After an internal assessment of CMMC’s implementation based on the feedback it received from the DIB, the DoD announced the CMMC 2.0 in November 2021.
CMMC 1.0 Versus CMMC 2.0
With the CMMC 2.0, the DoD aims to help get the assessment framework off the ground by cutting red tape for small and medium-sized businesses, many of which vocally criticized CMMC 1.0 for requiring too much time, money, and effort given their limited roles in the DIB.
Source: US Department of Defense
As the image above illustrates, the CMMC 2.0 contains only three maturity levels, down from five in the CMMC 1.0:
- CMMC 2.0 Level 1: The first CMMC 2.0 level mirrors the first CMMC 1.0 level, consisting of 17 basic cybersecurity practices for contractors that need to protect FCI but don’t store or process CUI.
- CMMC 2.0 Level 2: The second CMMC 2.0 level aligns with the NIST SP 800-171, consisting of 110 cybersecurity practices for contractors that store and process CUI.
- CMMC 2.0 Level 3: Finally, the third CMMC 2.0 level is based on the NIST SP 800-172, consisting of over 110 cybersecurity practices for contractors that store and process the most sensitive CUI.
In contrast with the original assessment framework, which didn’t allow any self-assessments whatsoever, the CMMC 2.0 lets Level 1 contractors conduct annual self-assessments. For select programs, Level 2 contractors can also conduct annual self-assessments, but otherwise they’re required to pass third-party audits on a triennial basis, and the same is true for Level 3 contractors.

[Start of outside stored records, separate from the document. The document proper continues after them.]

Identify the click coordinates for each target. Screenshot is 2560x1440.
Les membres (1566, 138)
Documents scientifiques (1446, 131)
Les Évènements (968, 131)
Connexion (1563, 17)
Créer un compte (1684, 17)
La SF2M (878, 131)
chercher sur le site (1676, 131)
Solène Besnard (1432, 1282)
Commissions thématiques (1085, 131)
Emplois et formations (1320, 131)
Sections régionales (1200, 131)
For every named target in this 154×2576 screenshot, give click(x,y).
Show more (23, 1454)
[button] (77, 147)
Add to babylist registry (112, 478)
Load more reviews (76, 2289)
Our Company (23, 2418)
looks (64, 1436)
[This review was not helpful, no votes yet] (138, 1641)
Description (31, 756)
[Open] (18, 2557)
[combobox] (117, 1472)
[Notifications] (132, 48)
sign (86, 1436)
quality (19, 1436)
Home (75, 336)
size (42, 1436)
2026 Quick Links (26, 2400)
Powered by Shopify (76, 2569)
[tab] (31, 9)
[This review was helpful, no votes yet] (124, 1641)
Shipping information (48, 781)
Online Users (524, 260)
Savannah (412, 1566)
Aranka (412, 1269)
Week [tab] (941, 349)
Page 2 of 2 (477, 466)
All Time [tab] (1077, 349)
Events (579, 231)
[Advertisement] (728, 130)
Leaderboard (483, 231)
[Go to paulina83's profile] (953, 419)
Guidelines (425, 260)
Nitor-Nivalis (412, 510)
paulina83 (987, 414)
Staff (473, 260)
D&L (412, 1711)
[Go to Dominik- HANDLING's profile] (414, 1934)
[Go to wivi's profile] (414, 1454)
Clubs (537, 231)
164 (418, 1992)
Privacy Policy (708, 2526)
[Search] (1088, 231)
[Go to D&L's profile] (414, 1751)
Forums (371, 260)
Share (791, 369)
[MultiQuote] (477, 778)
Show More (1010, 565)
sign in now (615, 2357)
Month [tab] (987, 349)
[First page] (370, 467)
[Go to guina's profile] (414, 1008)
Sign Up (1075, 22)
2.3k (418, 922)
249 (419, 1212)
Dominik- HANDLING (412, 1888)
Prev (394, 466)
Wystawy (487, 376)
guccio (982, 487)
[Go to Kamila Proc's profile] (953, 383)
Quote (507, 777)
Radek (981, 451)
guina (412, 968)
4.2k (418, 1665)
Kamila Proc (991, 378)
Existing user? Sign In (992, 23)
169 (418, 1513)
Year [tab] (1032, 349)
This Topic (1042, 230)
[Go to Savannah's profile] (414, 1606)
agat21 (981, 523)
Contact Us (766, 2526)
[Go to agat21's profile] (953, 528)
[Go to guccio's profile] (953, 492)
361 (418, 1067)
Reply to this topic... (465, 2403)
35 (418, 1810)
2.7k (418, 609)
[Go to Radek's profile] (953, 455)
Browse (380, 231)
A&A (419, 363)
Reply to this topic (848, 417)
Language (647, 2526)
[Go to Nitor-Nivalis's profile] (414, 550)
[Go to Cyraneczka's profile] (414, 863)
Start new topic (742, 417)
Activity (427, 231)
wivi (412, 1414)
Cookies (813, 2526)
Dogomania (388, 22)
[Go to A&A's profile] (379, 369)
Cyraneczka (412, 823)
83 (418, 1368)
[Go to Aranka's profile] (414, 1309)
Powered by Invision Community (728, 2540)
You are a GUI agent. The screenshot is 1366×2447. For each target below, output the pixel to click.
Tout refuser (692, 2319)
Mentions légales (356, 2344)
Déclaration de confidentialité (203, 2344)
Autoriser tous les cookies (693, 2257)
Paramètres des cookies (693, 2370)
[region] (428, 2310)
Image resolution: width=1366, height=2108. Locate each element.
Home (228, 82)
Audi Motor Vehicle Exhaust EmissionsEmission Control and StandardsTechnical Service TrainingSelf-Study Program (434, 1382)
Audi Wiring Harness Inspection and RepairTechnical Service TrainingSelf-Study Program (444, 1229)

POA&Ms are now allowed at all maturity levels, but they can only be used for certain non-critical cybersecurity practices. Senior executives of companies that decide to go the self-assessment route are required by the CMMC 2.0 to personally attest to the veracity of the self-assessment, which exposes them to the US Department of Justice (DoJ).
The CMMC 2.0 model documentation and assessment guides were released in December 2021. Since then, a formal rulemaking process has been underway. This process will be completed no later than November 2023, and CMMC 2.0 will become a contract requirement for all DoD contractors and subcontractors.
If that includes you, then don’t wait until it’s too late to implement the required practices and undergo the necessary assessment. Instead, find a reliable technology partner that can help you determine your compliance obligations and follow the NIST SP 800-171 or perhaps even the NIST SP 800-172 framework.